Defining the degree of human contribution necessary to clear the threshold is a subject of legal debate. “A significant contribution could be shown by the way the person constructs the prompt in view of a specific problem to elicit a particular solution from the AI system,” the guidance says, per Reuters.
The Inventorship Guidance for AI-Assisted Inventions contextualizes the USPTO actions as furthering the goals of President Biden’s October Executive Order on the Safe, Secure, and Trustworthy Development and Use of Artificial Intelligence.
A blog post by Patent and Trademark Office Director Kathi Vidal says the guidance, effective on February 13, 2024, “provides instructions to examiners and stakeholders on how to determine whether the human contribution to an innovation is significant enough to qualify for a patent when AI also contributed.” According to Vidal, “the Department of Commerce is taking the lead on providing a key framework.”

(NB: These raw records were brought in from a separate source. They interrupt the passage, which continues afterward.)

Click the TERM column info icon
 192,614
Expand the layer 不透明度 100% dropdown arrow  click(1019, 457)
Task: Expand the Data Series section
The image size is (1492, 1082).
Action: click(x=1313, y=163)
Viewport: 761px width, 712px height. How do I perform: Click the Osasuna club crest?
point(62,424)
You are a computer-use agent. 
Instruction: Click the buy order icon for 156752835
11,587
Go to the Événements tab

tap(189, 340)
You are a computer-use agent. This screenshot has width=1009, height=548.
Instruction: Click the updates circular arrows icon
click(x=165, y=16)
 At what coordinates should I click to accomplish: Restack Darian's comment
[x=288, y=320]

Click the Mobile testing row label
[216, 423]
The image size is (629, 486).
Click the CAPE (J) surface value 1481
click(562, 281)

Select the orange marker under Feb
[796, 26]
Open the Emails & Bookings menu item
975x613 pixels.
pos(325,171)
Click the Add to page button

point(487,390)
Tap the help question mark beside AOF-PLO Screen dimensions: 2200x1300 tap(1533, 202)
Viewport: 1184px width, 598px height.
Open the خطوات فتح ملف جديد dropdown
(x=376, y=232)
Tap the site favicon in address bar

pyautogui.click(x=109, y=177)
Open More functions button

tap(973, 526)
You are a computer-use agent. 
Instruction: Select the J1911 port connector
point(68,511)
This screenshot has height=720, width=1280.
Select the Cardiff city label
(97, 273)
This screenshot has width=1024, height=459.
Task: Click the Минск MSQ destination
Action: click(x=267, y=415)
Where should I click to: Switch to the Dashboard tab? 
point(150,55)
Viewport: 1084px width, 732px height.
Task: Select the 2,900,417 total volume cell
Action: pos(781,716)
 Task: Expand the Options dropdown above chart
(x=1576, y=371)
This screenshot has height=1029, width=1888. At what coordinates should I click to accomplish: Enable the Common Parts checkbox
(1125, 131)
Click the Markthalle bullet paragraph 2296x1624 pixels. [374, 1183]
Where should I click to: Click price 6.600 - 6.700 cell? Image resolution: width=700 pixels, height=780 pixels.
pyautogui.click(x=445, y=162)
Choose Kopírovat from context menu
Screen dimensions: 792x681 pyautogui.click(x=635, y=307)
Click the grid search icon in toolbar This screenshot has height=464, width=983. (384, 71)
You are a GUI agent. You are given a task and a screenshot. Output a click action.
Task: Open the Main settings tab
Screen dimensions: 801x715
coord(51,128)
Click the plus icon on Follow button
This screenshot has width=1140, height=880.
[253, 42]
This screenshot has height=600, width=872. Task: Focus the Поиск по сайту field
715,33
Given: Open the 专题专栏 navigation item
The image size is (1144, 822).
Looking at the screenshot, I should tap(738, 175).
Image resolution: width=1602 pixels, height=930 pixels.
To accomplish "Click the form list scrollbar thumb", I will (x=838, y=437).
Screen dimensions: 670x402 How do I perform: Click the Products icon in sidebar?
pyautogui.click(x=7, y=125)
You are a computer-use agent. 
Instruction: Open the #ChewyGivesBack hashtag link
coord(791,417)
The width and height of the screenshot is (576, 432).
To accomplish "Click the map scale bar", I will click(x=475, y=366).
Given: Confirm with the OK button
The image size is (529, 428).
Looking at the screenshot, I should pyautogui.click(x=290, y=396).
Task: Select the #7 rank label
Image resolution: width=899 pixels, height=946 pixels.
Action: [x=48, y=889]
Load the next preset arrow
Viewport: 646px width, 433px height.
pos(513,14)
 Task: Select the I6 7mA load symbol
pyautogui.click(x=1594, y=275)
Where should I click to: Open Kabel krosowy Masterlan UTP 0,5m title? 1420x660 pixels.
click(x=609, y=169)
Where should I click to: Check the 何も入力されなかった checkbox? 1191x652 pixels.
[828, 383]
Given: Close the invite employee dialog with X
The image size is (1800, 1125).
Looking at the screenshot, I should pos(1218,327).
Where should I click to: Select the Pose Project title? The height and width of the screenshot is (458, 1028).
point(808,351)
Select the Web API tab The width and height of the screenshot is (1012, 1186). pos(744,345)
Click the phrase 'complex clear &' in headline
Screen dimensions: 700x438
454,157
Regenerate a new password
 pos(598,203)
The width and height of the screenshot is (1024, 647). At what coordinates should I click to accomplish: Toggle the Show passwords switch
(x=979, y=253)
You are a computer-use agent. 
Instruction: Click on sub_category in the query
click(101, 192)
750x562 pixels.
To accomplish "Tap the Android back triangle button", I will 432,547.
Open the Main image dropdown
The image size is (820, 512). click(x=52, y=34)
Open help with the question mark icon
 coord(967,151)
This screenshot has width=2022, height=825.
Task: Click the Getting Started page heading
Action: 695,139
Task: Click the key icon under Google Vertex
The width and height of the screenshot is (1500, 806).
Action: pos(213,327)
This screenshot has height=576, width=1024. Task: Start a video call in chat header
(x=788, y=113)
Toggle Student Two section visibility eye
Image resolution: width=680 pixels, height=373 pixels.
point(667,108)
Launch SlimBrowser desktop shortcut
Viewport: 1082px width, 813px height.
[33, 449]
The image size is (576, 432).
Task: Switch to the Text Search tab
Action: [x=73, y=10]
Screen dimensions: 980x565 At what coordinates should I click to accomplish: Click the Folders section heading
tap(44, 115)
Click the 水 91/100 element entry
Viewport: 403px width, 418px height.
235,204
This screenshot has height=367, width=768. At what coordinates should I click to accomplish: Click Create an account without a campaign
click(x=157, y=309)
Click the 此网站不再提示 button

The USPTO emphasizes that it is not “attempting to define or limit what AI does or is, or how people should use it. It’s simply an application of existing statute and precedent to a new technology,” TechCrunch explains, noting that “if tomorrow Congress passed a law saying AI counts as a human for IP purposes, the USPTO would hit ‘undo’ on this whole thing and figure out new guidance for awarding AIs patents.”